Yeni Dalga hareketinin niteliği halen ihtilaflıdır. Zira yerleşik düzene karşı çıkıp özgürlükçü bir yazın anlayışı getirdikleri söylenebilir. Ancak yine Yeni Dalga ölçüt sorununda karşımıza çıkmaktadır. Modernden postmoderne geçişte bireyin yok oluşunun yanı sıra metin bağlamında elle tutulur dayanaklar da yok oldu. Bu da değerlendirmeyi ister istemez öznel bir çizgiye çekti. Pollock’un eserlerinin söz konusu olması da zaten bu “ölçütsüzlük” hâlinin neticelerine yönelikti.

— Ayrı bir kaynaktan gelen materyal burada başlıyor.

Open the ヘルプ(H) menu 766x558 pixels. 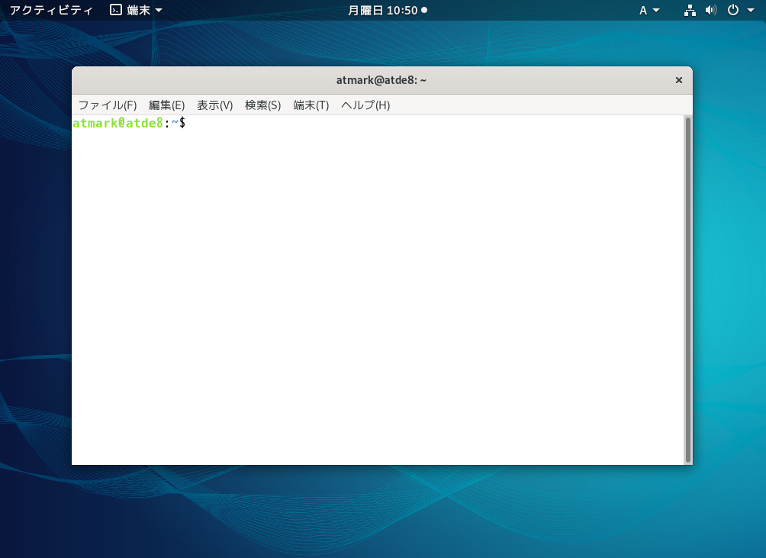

Pollock ya da Picasso’nun değerini belirleyen şey bir grup insan olunca, geriye kendi estetik kavramına sahip olmayan kitleler kalıyor. Halbuki estetik Georg Lukács için kişinin güzeli yansılama biçimidir. Güzelin ölçütünü başkalarının seçiyor olması işin tadını kaçıran ve olumsuz yönler katan detay. Dolayısıyla paradan ziyade eder-değer boşluğunun doldurulma biçimi göze batan etken. Bir grup seçkinin güzel dediği şey, güzel olmayabilir. Ancak bunu ifade etmek sahiden ne kadar anlamlı?
George Orwell‘ın ajan olduğu bilgisi önemli değil. Orada Orwell’ın 1984 dışında yazdıklarının da öneminden bahsetmek gerekir. Kendisi istihbaratla çalışıyor ama yetkin kalemi aracılığıyla birçok aşama katediyor. Burada işbirliğinin içeriğinden ziyade metinlerin içeriğine ve etkisine odaklanmalı. 1984, Hayvan Çiftliği, Katalonya’ya Selam, Burma Günlükleri ve Paris ve Londra’da Beş Parasız gibi eserlerinde dönemin nabzını tutmuş ve günceli yakalamış. Ancak aynı zamanda gazetelere yazdığı makalelerde de önemli beyanatlarda bulunmuştur.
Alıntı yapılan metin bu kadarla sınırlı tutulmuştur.